Ian,
I have no experience of plastic chairs on wooden sleepers outdoors - the layouts I have worked on had whitemetal chairs pinned on traditional coarse scale sleepers themselves pinned to battens, copperclad soldered, and Peco. Indoors, they’re fine, afaik. I hope.
if I were going outdoors now I would use Peco, as its long term reliability is established. All you have to do is clean it.
The pins needed re-inserting with tedious regularity, and after a time the copper dissolved, evaporated or oxidised, possibly all three, as what was left would not hold the rails to gauge, and can’t be soldered to, not matter how much flux you use. To be fair, the copperclad pointwork gave good service for twenty years, and was within a couple of hundred metres of the sea, but was recently replaced with Peco.

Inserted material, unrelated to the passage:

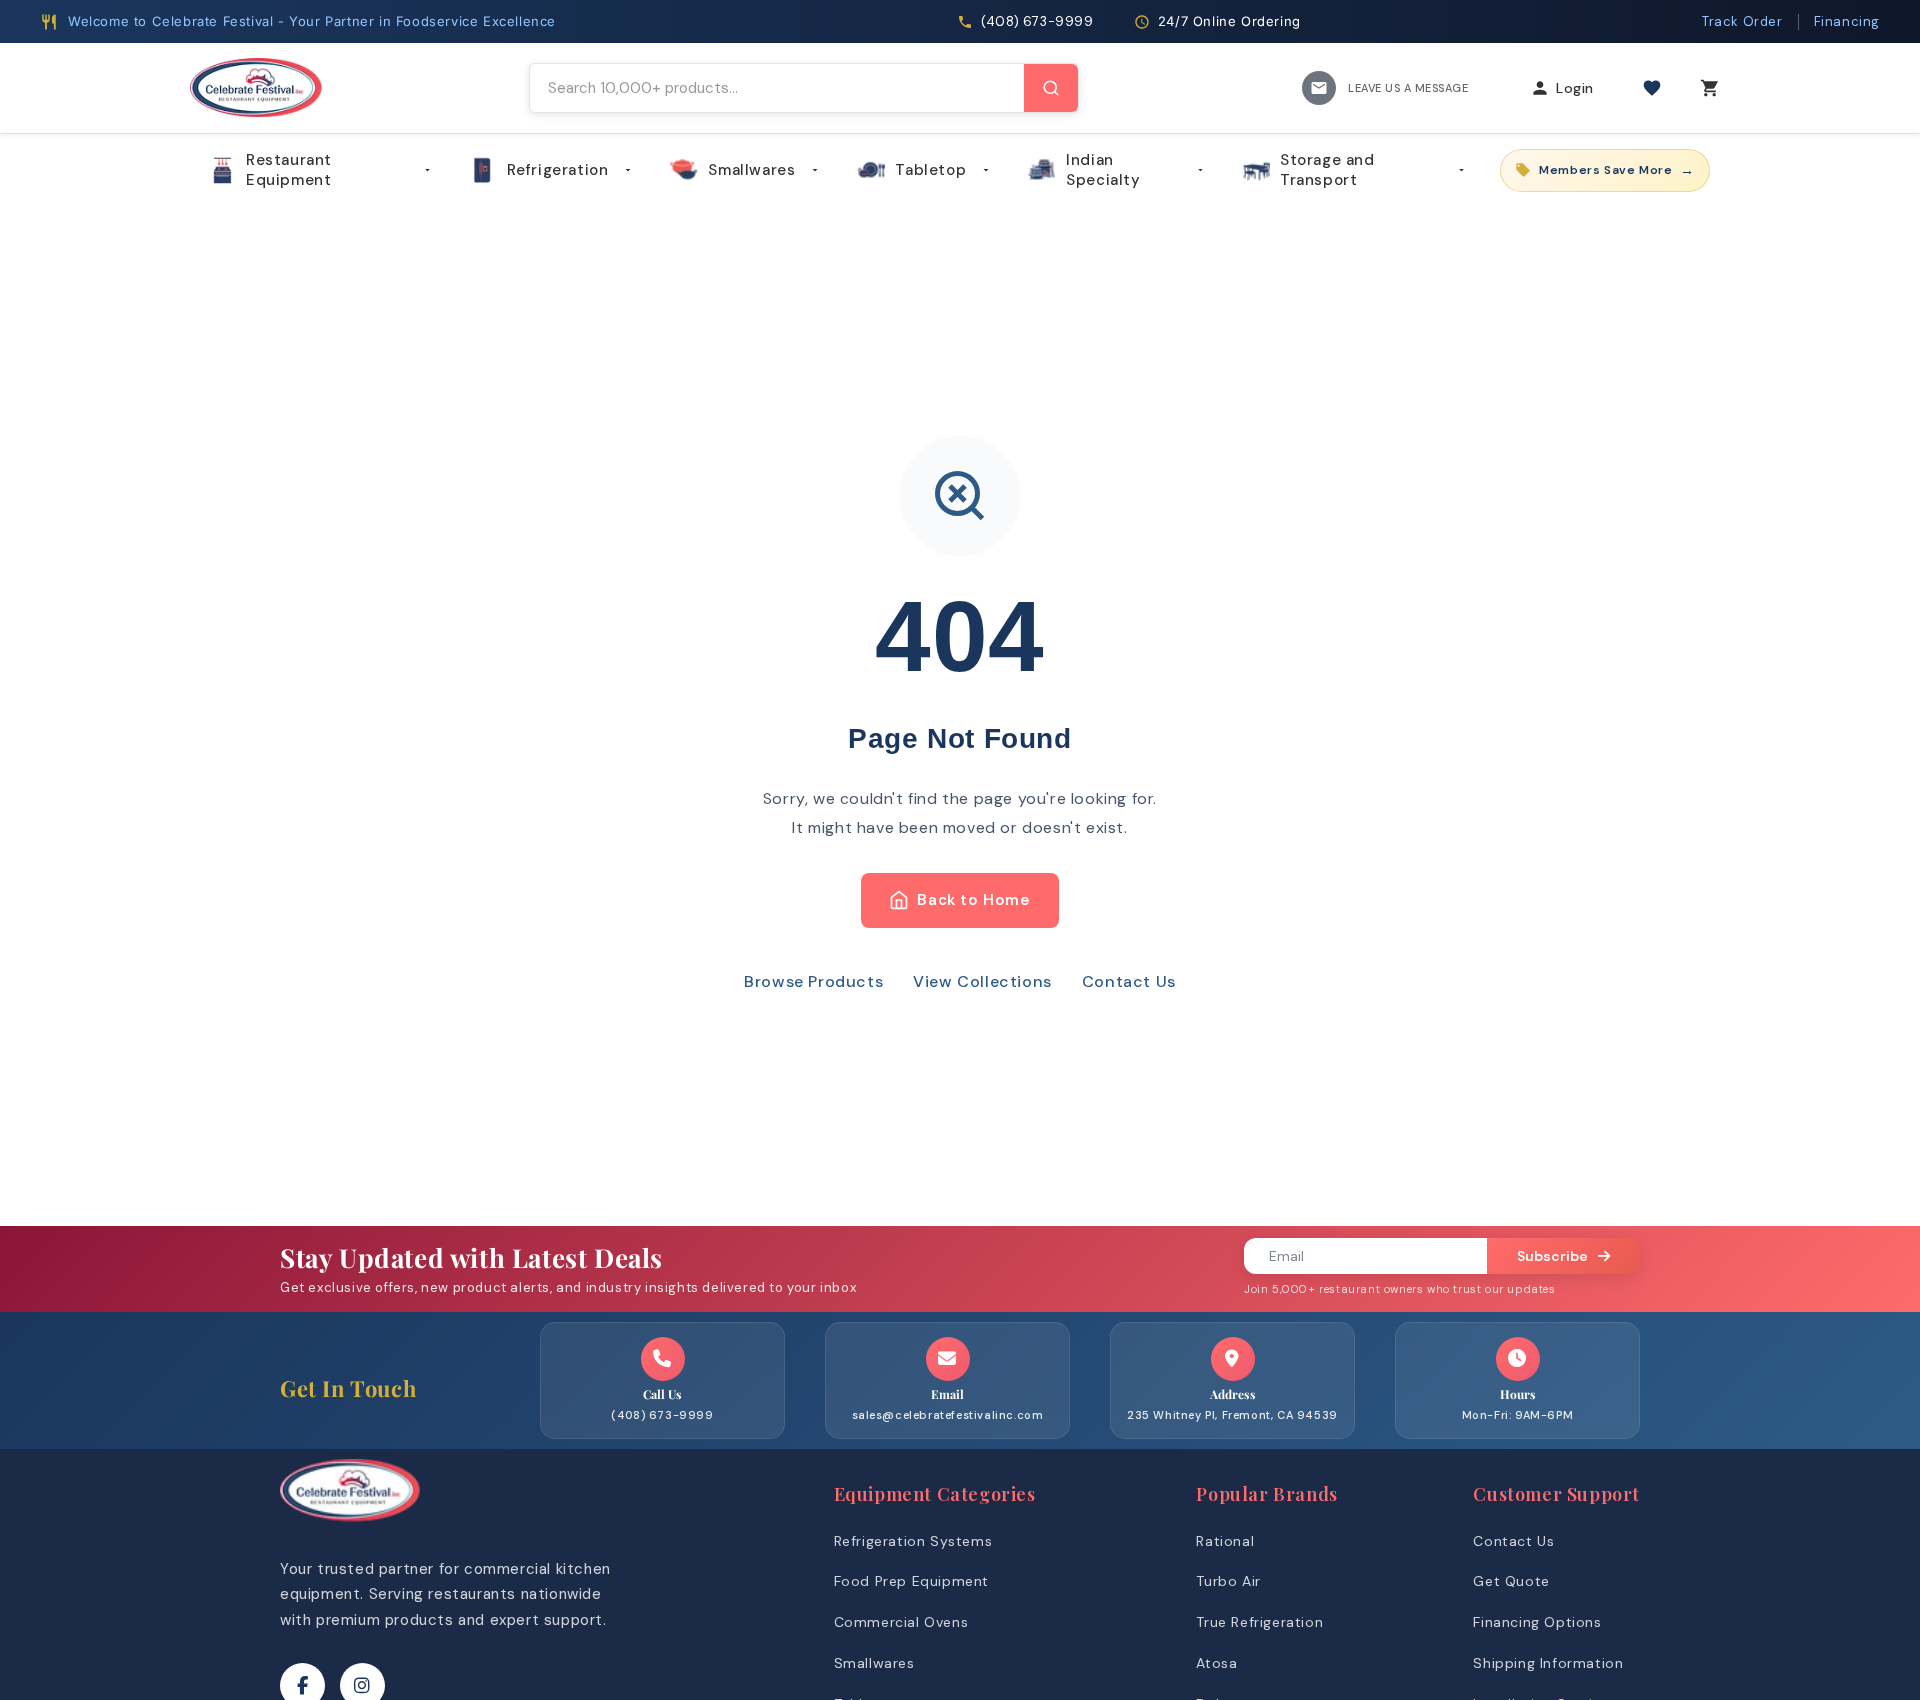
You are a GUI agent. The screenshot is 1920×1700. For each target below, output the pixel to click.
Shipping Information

I’d be concerned about the UV stability of the plastic used for the chairs, the general stability of the wooden longitudinals, and the expected lifetime of the glued joint between them. I guess the loads are not high if the rails are straight and they can move lengthways in the chairs as they expand & contract relative to the timber and the steel. That suggests that maybe greasing the rail with something like silicone when building it might help. Don’t get the silicone on the models!
I guess some mechanically fixed cast brass chairs, interspersed amongst the plastic ones might be a reliable solution?